Издательство «Современник» сделало доброе дело, выпустив книгу Семена Милосердова «Хлебный ветер». Она порадует как сельского труженика, так и горожанина. Порадует й критику — не только обаянием лирического героя, а и поэтическим разнообразием художественности.

Кажется, вовсе не похож Милосердов в цитируемом уже стихотворении «Закат повис над камышом» и Милосердов, например, «Ручья». Однако, если вдуматься и вслушаться хорошенько, то мы обнаружим много общего.

Пальцы белые мороза,
как за горло лебедей,
сжали намертво березы…
Но, презрев зимы угрозы,
от Горыныча-мороза
отбивается ручей.
Намела метель сугроб:
-Вот тебе, ручей, и гроб!
-Ой, не рано ль, завируха,
злая снежная старуха,
ты по мне справлять поминки
собралась?–
И вдруг – в ложбинке
зазвенел ручей, пробился,
весь, как звезды, засветился…
– Ну, постой, - сосульки-пальцы
опустил мороз в струю, –
я тебя в железный панцырь
этой ночью закую.
А когда намерзла кромка –
широко блеснул восход,
и вода вздохнула громко,
на куски ломая лед.
И опять бежит ручей,
светлый, радостный, ничей.

Притча эта – программное произведение сборника. И не только в плане утверждения жизнелюбивых мотивов. Формальная сторона демонстрирует пристрастие поэта к простым образованиям. А это тоже творческая принципиальная позиция автора.

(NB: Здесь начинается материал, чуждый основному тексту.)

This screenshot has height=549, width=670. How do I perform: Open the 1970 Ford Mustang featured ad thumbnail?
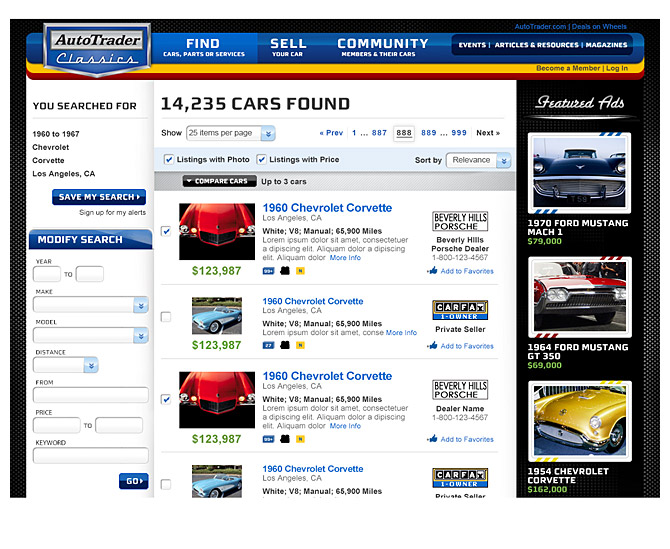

В архиве Семена Милосердова хранится вырезка из «Литературной газеты» с фотографией. Под ней подпись: «М. Румянцева, М. Лисянский, Л. Ошанин среди текстильщиков», а от руки далее продолжено: «и неизвестный в очках (слева), т. е. аз грешный, справедливо не причисленный к лику «святых» С. М.». В этой авторской иронии горечь от осознания именно так сложившейся творческой судьбы. Чья-то равнодушная рука не пишет имя поэта, члена Союза писателей, к тому времени автора шести книг, поэта, изображенного на фотографии крупным планом. Не балует С. Милосердова и критика. Оценки его творчества далее страниц регионального издания «Подъем» не пошли. Вот так: не плохой поэт, а «неизвестный». Как в детективе. Живущий, пишущий, издающийся, но «неизвестный».

Однако в авторской подписи под фотографией есть не только горечь. Но и мужество самоанализа, самоотчета: «справедливо не причисленный». Эта скромность и требовательность к себе, отсутствие всяких порывов стать на виду всегда выделяли Семена Милосердова в среде тамбовских писателей. А еще притягивало к нему, особенно нас, младших друзей и коллег, его необыкновенно чистый, какой-то беспримесный взгляд на мир, на людей, словно всю свою жизнь он пил воду лишь из родника. «Изумляет особенно то обстоятельство, — написал однажды о Милосердове тамбовский литератор Д. Калашников, — что он сумел сохранить чистое сердце, нежное, искреннее, глубоко чувствующее, доброе, такое же, как может быть, сердце ребенка».

Какая сила, какая гармония сердца, души и ума должны быть у человека, прошедшего через голодное детство, жестокости коллективизации, через фронт Великой Отечественной, получившего там не одно ранение, на собственной шкуре испытавшего всю унижающую жестокость сталинских лагерей и при этом сохранившего способность любить жизнь так трепетно, как может только поэт:

На цыпочках сказки ходили по дому, и запах ковриги ржаной не унять. А все оттого, что охапку соломы с морозца вносила веселая мать. Бывало в глазах ее солнышко светит. Вот руку за пазуху и – чудеса! достанет краюшку и скажет: «Ну, дети, прислала вам с поля гостинец лиса».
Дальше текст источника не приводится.